## start MATERIAL FOR THIS EXERCISE
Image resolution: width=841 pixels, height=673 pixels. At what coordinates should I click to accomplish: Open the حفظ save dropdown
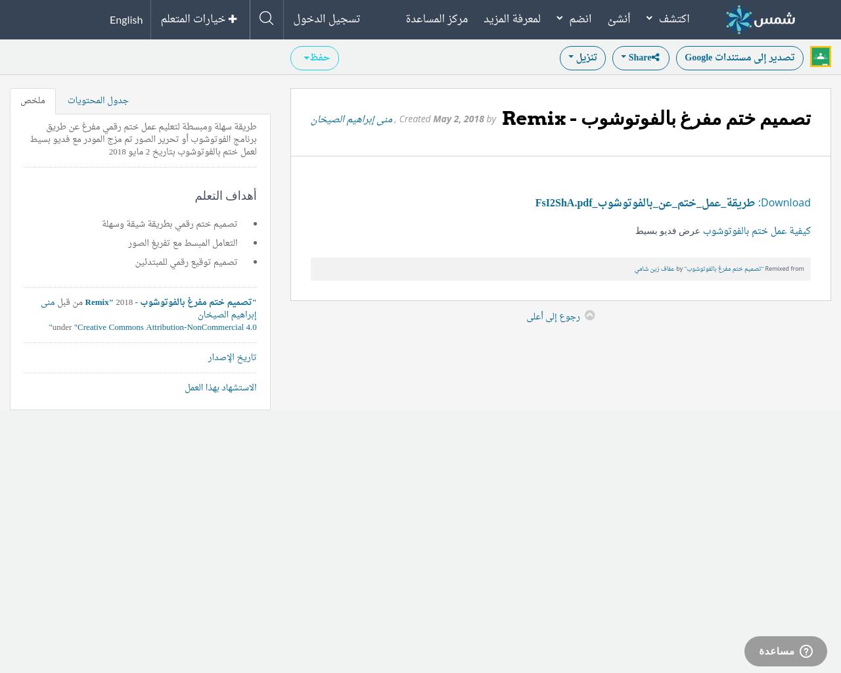(315, 58)
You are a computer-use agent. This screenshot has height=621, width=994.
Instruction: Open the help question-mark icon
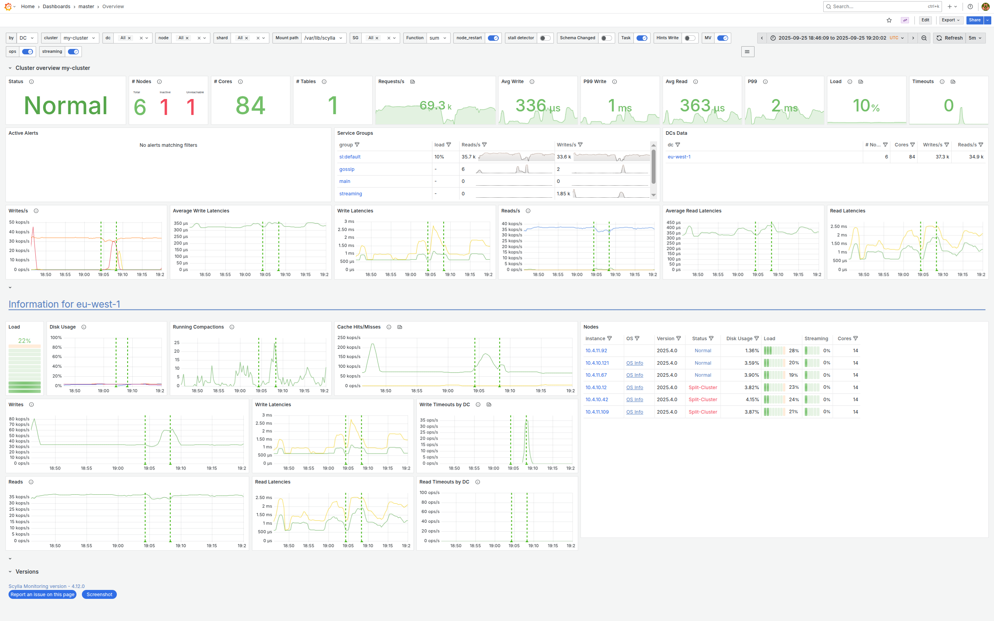coord(970,7)
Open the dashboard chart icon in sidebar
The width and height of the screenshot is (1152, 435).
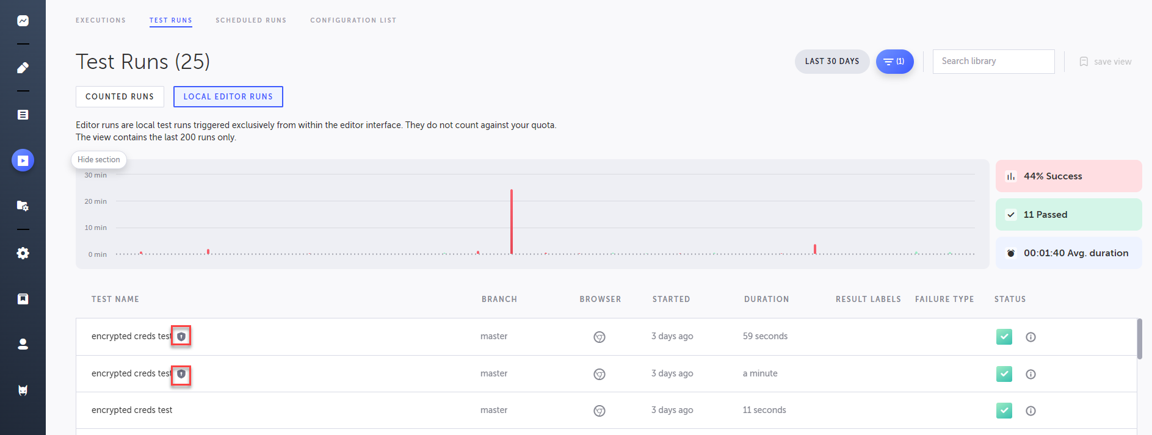[23, 21]
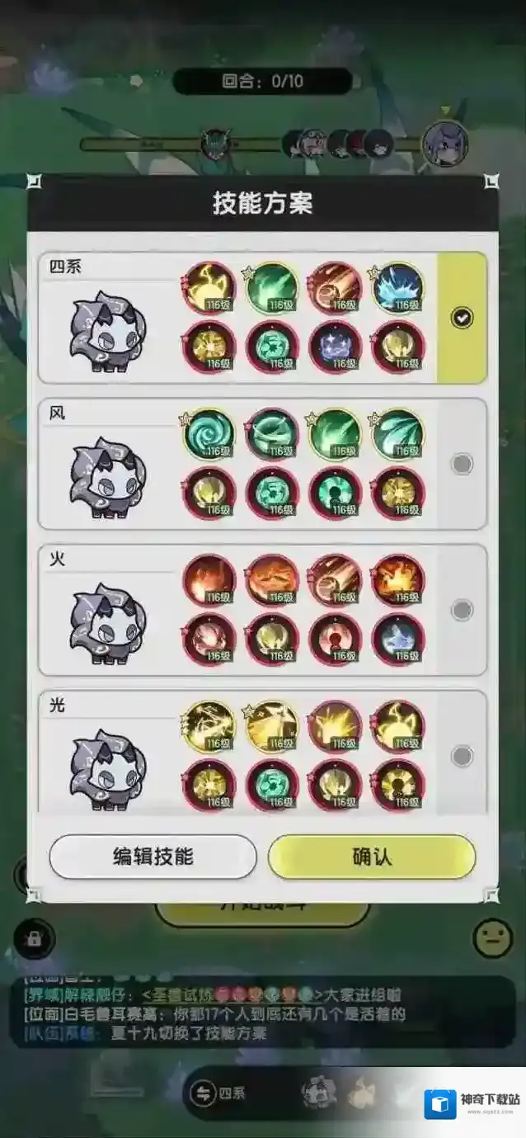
## end MATERIAL FOR THIS EXERCISE
WORK INSTRUCTIONS> Reproduce all of the data above verbatim, leaving out the pictures.

FINAL RESULT>
Image resolution: width=841 pixels, height=673 pixels. At what coordinates should I click to accomplish: Open the حفظ save dropdown
(315, 58)
You are a computer-use agent. This screenshot has height=621, width=994.
Instruction: Open the help question-mark icon
coord(970,7)
Open the dashboard chart icon in sidebar
The width and height of the screenshot is (1152, 435).
[23, 21]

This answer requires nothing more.